作業の指示:
代替医療についての文章を読み、次の問いに番号をつけて答えてください。
1. 最近、玉石混交の情報を発信するようになった場として何が挙げられていますか。
2. この文章では「代替医療」をおおざっぱにどういうものとしていっていますか。
3. 裏づけのない治療を売り物にしている人の動機として、どのようなものが挙げられていますか。

**** 文章の抜粋 ****

いろいろな情報があふれています

 これまでこのコラムでもときに触れてきましたが、テレビや週刊誌を通じてさまざまな健康法や代替医療に関する情報があふれています。そのうえさらに最近は、インターネットというある種「野放し」の場が玉石混交の情報を発信するようになっています。

 医師が行う医療以外のものを「代替医療」とおおざっぱにここではいっておきますが、このような代替医療に頼ろうとする人たちがあとを立たないのは、私たち医師にも問題と責任があることは当然です。しかし、医療にかかわらず、耳ざわりのいい言葉には気をつけなければなりません。残念ですが、現実にはそんなに「いいことばかり」があるわけではありますまい。

 そのうえしばしば困ったことに、医師である立場の人が一種の代替医療的な治療法をおこなっている例もあとをたちません。もちろん、保険診療以外のものがすべて危ないということはありませんが、「藁をも掴みたい」くらいに困っている患者さんの「弱みにつけこんで」いるのではないか、あるいは、単に名前を売りたい、金を儲けたいという動機で裏づけのない治療を売り物にしていたりする人がいます。

**** 提供された情報 ****

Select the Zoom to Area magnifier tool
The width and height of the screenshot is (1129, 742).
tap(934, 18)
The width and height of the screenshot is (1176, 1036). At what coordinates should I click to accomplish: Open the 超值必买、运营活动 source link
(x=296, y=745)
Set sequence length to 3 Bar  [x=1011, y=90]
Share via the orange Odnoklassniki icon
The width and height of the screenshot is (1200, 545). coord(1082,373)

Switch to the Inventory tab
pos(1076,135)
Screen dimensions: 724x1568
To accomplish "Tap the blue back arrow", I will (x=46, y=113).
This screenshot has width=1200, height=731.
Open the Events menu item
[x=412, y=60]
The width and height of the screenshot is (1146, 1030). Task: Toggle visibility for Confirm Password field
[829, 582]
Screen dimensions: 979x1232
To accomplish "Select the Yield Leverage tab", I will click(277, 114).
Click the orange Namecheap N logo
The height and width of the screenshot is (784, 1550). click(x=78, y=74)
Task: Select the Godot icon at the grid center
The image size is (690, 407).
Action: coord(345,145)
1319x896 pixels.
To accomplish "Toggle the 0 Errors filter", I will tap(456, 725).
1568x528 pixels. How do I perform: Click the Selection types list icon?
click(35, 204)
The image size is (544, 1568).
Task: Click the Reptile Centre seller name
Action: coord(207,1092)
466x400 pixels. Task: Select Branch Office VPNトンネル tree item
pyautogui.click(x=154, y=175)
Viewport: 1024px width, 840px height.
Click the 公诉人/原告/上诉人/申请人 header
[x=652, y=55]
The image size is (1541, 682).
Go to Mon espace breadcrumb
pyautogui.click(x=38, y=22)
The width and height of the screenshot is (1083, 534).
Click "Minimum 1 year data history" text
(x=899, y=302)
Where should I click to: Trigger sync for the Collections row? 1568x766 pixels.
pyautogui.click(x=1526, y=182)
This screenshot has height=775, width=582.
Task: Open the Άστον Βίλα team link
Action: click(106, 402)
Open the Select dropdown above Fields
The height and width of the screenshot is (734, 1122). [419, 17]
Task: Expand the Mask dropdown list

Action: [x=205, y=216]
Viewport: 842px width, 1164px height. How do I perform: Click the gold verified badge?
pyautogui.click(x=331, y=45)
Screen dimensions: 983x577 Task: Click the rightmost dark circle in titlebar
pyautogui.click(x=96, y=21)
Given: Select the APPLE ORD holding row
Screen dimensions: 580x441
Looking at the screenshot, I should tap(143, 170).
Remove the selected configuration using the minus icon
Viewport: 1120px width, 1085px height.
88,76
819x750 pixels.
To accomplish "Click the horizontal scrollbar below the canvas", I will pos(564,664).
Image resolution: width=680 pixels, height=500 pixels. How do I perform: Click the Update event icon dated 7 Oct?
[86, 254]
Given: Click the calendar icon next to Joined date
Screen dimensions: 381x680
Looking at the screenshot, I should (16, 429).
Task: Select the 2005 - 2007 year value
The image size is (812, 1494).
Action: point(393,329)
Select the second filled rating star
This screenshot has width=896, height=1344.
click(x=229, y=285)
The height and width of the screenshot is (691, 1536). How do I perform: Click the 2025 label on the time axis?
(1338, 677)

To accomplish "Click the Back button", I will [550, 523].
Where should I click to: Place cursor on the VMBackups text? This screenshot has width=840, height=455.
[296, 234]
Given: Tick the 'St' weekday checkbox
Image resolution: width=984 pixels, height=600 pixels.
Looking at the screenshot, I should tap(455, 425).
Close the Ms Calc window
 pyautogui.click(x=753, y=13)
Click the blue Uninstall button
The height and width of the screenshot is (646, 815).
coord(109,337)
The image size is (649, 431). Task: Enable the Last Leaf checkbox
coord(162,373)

****

完成した解答:
1. インターネットです。
2. 医師が行う医療以外のものです。
3. 単に名前を売りたい、金を儲けたいという動機です。